▸ **Exercise brief**
Without reproducing any image, print the listing below exactly.

▸ **Exercise data**

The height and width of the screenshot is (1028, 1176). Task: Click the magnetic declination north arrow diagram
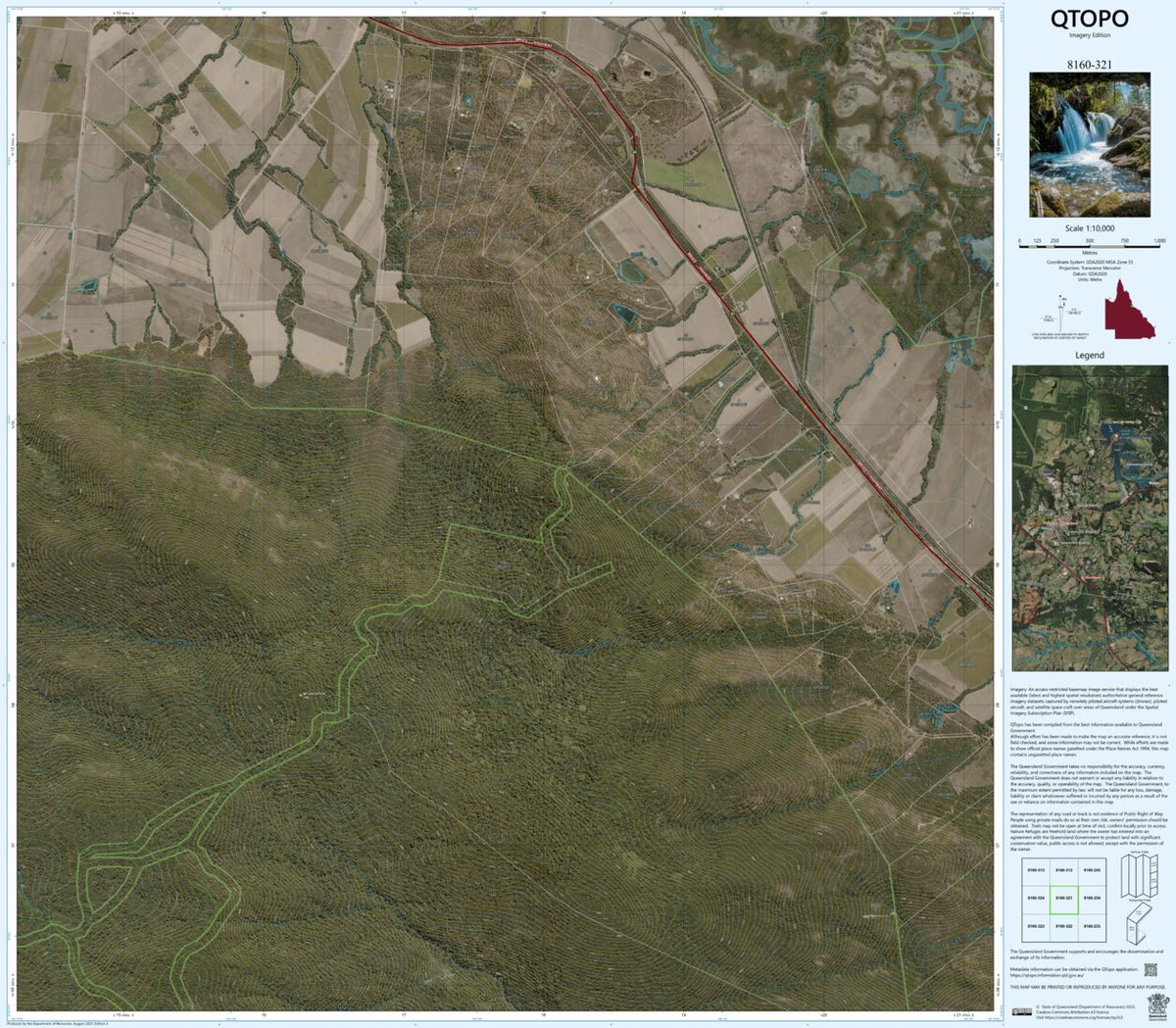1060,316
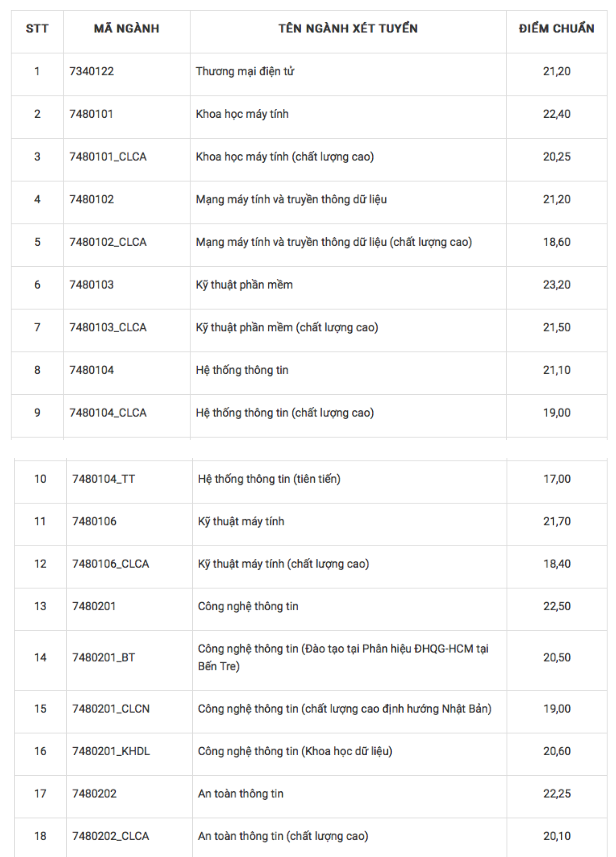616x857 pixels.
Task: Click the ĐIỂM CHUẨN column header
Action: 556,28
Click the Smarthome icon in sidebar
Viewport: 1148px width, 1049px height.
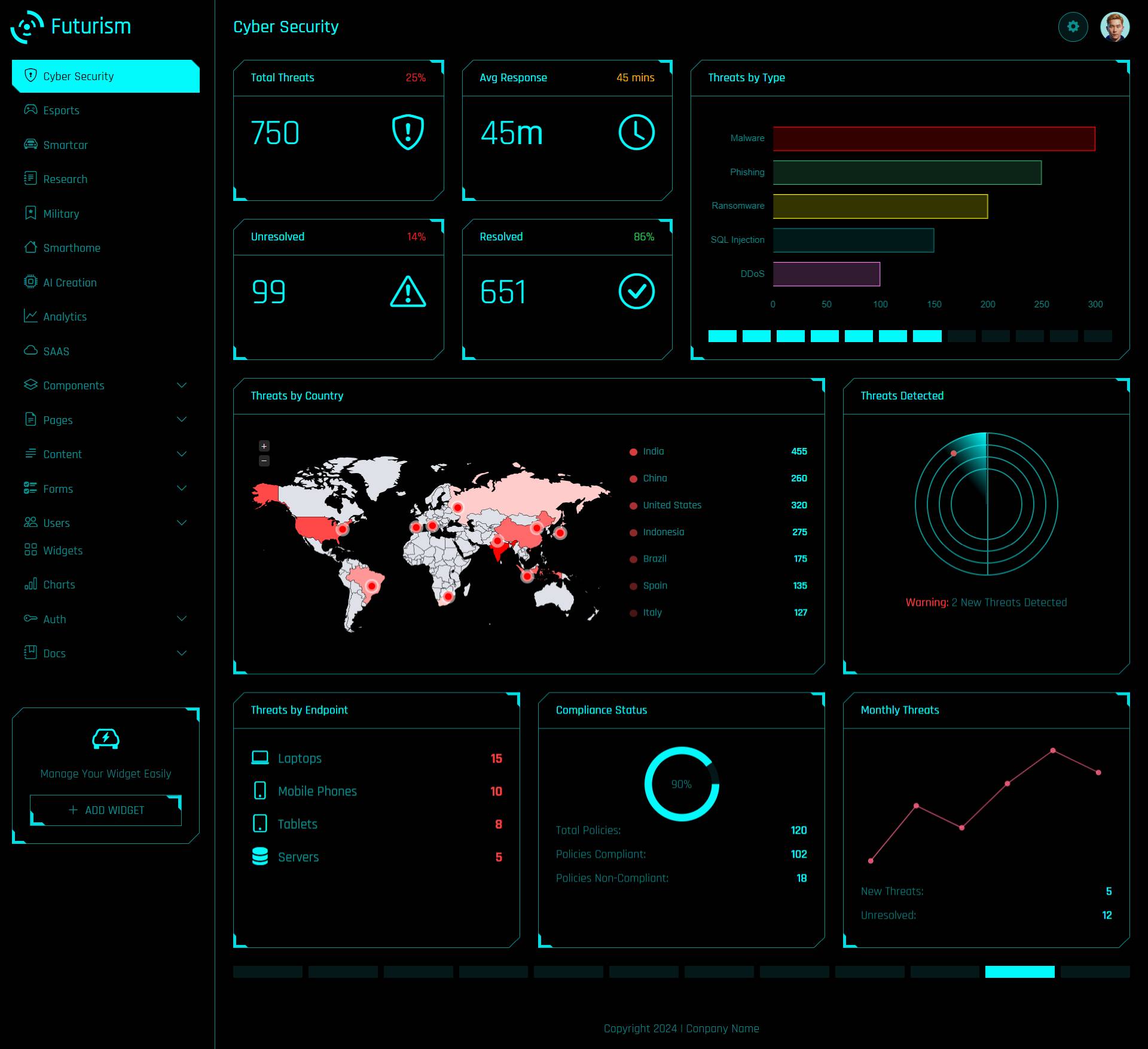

▸ **Solution below**
The height and width of the screenshot is (1028, 1176). Task: Click the magnetic declination north arrow diagram
1060,316
616x857 pixels.
Task: Click the ĐIỂM CHUẨN column header
Action: 556,28
Click the Smarthome icon in sidebar
Viewport: 1148px width, 1049px height.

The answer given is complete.